# which car to pick



## burlap1980 (Jan 23, 2010)

So I have decided to go electric over gas and go the buggy route. But which to choose is where i am haing a hard time deciding. I have narrowed it down to 2-1/10th and 2-1/8th scale rc buggies.

The first is 1/10th scale:
Kyosho DBX VE 4WD buggy
The second 1/10th scale:
Team Associated B4.1 brushless 2WD buggy

The first 1/8th scale:
Hot Bodies Ve8 4WD buggy
The Second 1/8 scale:
HPI Vorza Flux HP Brushless 4WD buggy

just looking for some thoughts and opinions 
thanks


----------



## Minreg (Jan 1, 1970)

For bashing or racing?
I would go with the one you can get parts for local if need be.


----------



## burlap1980 (Jan 23, 2010)

I am looking for one to go racing with. parts are easy to come by several hobby stores in the area.


----------



## mredzadventure (Feb 27, 2006)

What is your level of experience ? If you are new to the "game" I like the B4 it is easy to set up and a blast to drive. Is the 2wd class pretty big at your track? You will want people to race with. I like the car I had a b2 and b3 and loved them all.


----------



## burlap1980 (Jan 23, 2010)

Yeah I want a car car that I can race with and bash with it some!


----------



## LowClassCC (Apr 9, 2009)

b4.1.. the aftermarket parts is extensive for it. the factory parts will be around for years. 

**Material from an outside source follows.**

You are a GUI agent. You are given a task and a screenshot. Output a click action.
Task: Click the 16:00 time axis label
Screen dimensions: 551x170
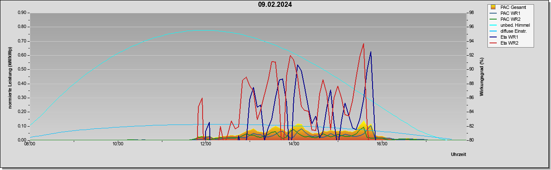(x=382, y=144)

plus just look at how many championships associated has won. you can't go wrong with associated products i.m.o.


----------



## shintastrife (Apr 26, 2009)

its not all ways the car its the driver as well. last club race i had one of the fastest lap times. but when it came to racing i placed 4th. i would say go 1/8 most ppl i know are running them and im shear that kind of across the board.

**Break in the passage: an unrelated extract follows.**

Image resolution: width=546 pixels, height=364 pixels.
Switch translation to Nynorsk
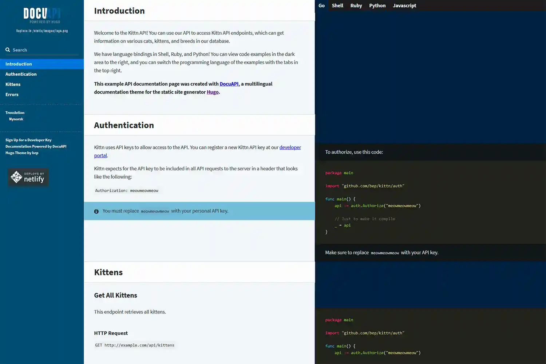click(16, 119)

so for witch one i like the hot bodys i have there cyclone s and i like them a lot. never played with there off road but the guy that stays in 1 and 2 in buggy down here runs one


----------



## mredzadventure (Feb 27, 2006)

1/8 scale buggies are not the best bashers. They are really set up to race on a track of some kind. The buggies seem to have a hard time in grass and other types of extreme off road terrain. Debris can be a problem getting inside the car. You don't find to many sticks and gravel on the track,like you do in the 'wilderness".

Now you could throw on some on road tires and hit the parking lots but you have to watch your head temps here for nitro cars. You could do the same with the any of the electric cars easier just adjust your gearing and check the temps on your ESC. 

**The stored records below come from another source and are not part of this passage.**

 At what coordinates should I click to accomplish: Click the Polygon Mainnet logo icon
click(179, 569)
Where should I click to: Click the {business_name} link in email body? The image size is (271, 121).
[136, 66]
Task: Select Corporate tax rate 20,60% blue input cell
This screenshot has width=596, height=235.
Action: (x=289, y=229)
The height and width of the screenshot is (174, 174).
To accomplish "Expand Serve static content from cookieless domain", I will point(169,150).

I like 1/10 scale electric for newer racers rather then 1/8 nitro. 1/10 scale is little more forgiving parts are cheaper and I think a better learning curve over all.


----------



## steel sledge (Nov 9, 2009)

You have a wide array of choices here.....1/10 4wd, 1/10 2wd, and 1/8. First you should decide what the best class for you will be. If you only have small indoor tracks during the winter, then 1/18 may not be a good choice unless you live somewhere where the weather is always nice. Also if you're just getting into the hobby, 4wd may be a little too quick for you to be competitive in if you plan on racing. The guys running 4wd around here are like rockets! And there usually aren't 4wd stock classes, mostly mod only. If you do decide to get a 4wd 1/10, the Kyosho may not be the best choice. Parts are generally not carried by hobby shops and everything will have to be ordered, which could cause you to be out a week or so of racing for a single broken part. Check out the XXX-4, B44, D4, and ZX-5. These are more common and most hobby shops have parts for at least the Losi's and Associated's. Go to your local track and do some research on what others are running out there. Hope this helps. Have fun!


----------



## burlap1980 (Jan 23, 2010)

Hey thanks for the words of advice. I'm not new to rc just been on a long recess so to say. I am just suprised of how few local off road tracks there are.


----------



## crazydriver (Oct 16, 2009)

I have the Losi xxx-4 4wd buggy & I love it. It's a very nice & fun buggy to race. I'm not the best driver by all means but this buggy handles & drives good. I race it with a 13.5 brushless & it hauls. Parts are available at the local hobbyshops. I've had it for about 6 months & only had to replace an arm so far. Very durable buggy.


----------



## DJ1978 (Sep 26, 2001)

burlap1980 said:


> So I have decided to go electric over gas and go the buggy route. But which to choose is where i am haing a hard time deciding. I have narrowed it down to 2-1/10th and 2-1/8th scale rc buggies.
> 
> The first is 1/10th scale:
> Kyosho DBX VE 4WD buggy
> ...


You have chose some vehicles that are worlds apart... 
1/0th scale buggies really aren't for bashing much unless you have a smooth dirt surface or are on pavement. they sit so low to the ground that they are almost useless in grass. 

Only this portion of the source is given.